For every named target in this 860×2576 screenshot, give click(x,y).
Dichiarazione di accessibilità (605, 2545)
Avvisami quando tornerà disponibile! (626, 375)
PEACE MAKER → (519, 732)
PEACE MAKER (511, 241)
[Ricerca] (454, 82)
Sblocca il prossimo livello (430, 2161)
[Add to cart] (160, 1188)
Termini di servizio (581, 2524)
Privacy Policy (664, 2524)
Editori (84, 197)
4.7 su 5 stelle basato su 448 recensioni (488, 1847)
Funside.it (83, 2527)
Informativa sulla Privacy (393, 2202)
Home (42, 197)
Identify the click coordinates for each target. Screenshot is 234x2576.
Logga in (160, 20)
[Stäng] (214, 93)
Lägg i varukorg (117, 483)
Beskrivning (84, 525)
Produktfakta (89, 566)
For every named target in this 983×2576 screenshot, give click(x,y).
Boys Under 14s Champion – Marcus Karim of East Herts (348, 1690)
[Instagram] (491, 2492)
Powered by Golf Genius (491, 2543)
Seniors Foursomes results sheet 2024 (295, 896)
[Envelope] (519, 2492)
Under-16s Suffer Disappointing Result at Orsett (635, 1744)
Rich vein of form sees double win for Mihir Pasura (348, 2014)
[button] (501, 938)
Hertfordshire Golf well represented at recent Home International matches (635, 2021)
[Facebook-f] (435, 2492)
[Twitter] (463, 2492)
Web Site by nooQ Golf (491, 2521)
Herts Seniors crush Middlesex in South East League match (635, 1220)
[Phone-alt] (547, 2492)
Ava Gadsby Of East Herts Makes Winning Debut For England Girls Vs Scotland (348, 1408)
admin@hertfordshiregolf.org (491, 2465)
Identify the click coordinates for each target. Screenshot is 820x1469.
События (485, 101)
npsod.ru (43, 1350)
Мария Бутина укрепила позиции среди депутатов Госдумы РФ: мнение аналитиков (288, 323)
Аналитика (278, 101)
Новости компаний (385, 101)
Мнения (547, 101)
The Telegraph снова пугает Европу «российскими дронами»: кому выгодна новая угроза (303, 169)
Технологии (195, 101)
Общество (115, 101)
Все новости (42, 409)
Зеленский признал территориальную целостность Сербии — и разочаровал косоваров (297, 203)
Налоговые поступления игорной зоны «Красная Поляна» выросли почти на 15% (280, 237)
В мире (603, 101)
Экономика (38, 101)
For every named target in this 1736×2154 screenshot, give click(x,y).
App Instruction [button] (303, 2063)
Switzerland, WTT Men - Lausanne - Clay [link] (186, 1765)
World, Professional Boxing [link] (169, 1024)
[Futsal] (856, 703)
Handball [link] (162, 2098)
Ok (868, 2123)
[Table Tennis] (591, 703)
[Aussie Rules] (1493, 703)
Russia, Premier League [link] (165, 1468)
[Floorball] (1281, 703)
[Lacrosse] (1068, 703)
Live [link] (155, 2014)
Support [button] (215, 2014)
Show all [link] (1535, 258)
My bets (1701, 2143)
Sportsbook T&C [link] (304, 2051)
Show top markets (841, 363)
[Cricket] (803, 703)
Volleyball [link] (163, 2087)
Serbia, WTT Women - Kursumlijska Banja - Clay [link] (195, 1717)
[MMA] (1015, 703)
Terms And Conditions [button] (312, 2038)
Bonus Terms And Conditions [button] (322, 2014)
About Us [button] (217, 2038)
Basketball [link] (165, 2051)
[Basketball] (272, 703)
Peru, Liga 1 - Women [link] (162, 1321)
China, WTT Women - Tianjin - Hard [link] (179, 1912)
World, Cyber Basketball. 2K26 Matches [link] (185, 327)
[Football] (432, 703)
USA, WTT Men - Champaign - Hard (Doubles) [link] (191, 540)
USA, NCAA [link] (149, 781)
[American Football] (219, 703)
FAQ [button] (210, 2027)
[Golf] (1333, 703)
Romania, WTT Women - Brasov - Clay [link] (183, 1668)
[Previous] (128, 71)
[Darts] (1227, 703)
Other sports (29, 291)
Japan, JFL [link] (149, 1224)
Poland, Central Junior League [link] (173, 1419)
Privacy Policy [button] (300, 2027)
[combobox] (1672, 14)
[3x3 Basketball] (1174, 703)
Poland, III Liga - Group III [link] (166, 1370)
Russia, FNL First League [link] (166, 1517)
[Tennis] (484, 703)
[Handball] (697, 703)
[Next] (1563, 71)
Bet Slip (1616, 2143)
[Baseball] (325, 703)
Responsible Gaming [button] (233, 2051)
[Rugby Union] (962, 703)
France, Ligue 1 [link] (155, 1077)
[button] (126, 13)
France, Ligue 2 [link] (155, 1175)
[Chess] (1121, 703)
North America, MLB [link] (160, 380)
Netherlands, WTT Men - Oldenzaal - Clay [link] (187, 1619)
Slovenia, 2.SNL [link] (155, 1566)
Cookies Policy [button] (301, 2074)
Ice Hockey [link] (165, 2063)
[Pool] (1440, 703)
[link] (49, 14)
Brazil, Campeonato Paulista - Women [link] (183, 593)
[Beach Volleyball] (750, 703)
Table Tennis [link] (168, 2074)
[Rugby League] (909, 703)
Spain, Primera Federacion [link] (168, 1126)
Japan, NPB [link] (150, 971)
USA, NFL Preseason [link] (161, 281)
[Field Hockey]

• [What you should do]
Of the lines above, extract only those from the line with "[Phone-alt] (547, 2492)" to the line with "USA, WTT Men", both included, exactly as written.

• [The completed task]
[Phone-alt] (547, 2492)
Ava Gadsby Of East Herts Makes Winning Debut For England Girls Vs Scotland (348, 1408)
admin@hertfordshiregolf.org (491, 2465)
Identify the click coordinates for each target. Screenshot is 820x1469.
События (485, 101)
npsod.ru (43, 1350)
Мария Бутина укрепила позиции среди депутатов Госдумы РФ: мнение аналитиков (288, 323)
Аналитика (278, 101)
Новости компаний (385, 101)
Мнения (547, 101)
The Telegraph снова пугает Европу «российскими дронами»: кому выгодна новая угроза (303, 169)
Технологии (195, 101)
Общество (115, 101)
Все новости (42, 409)
Зеленский признал территориальную целостность Сербии — и разочаровал косоваров (297, 203)
Налоговые поступления игорной зоны «Красная Поляна» выросли почти на 15% (280, 237)
В мире (603, 101)
Экономика (38, 101)
For every named target in this 1736×2154 screenshot, give click(x,y).
App Instruction [button] (303, 2063)
Switzerland, WTT Men - Lausanne - Clay [link] (186, 1765)
World, Professional Boxing [link] (169, 1024)
[Futsal] (856, 703)
Handball [link] (162, 2098)
Ok (868, 2123)
[Table Tennis] (591, 703)
[Aussie Rules] (1493, 703)
Russia, Premier League [link] (165, 1468)
[Floorball] (1281, 703)
[Lacrosse] (1068, 703)
Live [link] (155, 2014)
Support [button] (215, 2014)
Show all [link] (1535, 258)
My bets (1701, 2143)
Sportsbook T&C [link] (304, 2051)
Show top markets (841, 363)
[Cricket] (803, 703)
Volleyball [link] (163, 2087)
Serbia, WTT Women - Kursumlijska Banja - Clay [link] (195, 1717)
[MMA] (1015, 703)
Terms And Conditions [button] (312, 2038)
Bonus Terms And Conditions [button] (322, 2014)
About Us [button] (217, 2038)
Basketball [link] (165, 2051)
[Basketball] (272, 703)
Peru, Liga 1 - Women [link] (162, 1321)
China, WTT Women - Tianjin - Hard [link] (179, 1912)
World, Cyber Basketball. 2K26 Matches [link] (185, 327)
[Football] (432, 703)
USA, WTT Men - Champaign - Hard (Doubles) [link] (191, 540)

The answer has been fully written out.